Abstract

Low concentration of Ni(2+), a T- and R-type voltage-dependent calcium channel (VDCC) blocker, is known to inhibit the induction of long-term potentiation (LTP) in the hippocampal CA1 pyramidal cells. These VDCCs are distributed more abundantly at the distal area of the apical dendrite than at the proximal dendritic area or soma. Therefore we investigated the relationship between the Ni(2+)-sensitivity of LTP induction and the synaptic location along the apical dendrite. Field potential recordings revealed that 25 microM Ni(2+) hardly influenced LTP at the proximal dendritic area (50 microM distant from the somata). In contrast, the same concentration of Ni(2+) inhibited the LTP induction mildly at the middle dendritic area (150 microM) and strongly at the distal dendritic area (250 microM). Ni(2+) did not significantly affect either the synaptic transmission at the distal dendrite or the burst-firing ability at the soma.

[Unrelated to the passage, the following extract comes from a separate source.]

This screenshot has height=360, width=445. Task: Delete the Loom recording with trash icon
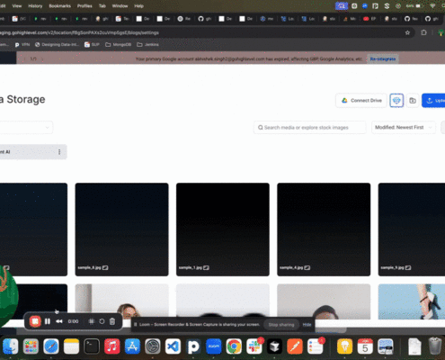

However, synaptically evoked population spikes recorded near the somata were slightly reduced by Ni(2+) application, probably owing to occlusion of dendritic excitatory postsynaptic potential (EPSP) amplification. Even when the stimulating intensity was strengthened sufficiently to overcome such a reduction in spike generation during LTP induction, the magnitude of distal LTP was not significantly recovered from the Ni(2+)-dependent inhibition. These results suggest that Ni(2+) may inhibit the induction of distal LTP directly by blocking calcium influx through T- and/or R-type VDCCs. The differentially distributed calcium channels may play a critical role in the induction of LTP at dendritic synapses of the hippocampal pyramidal cells.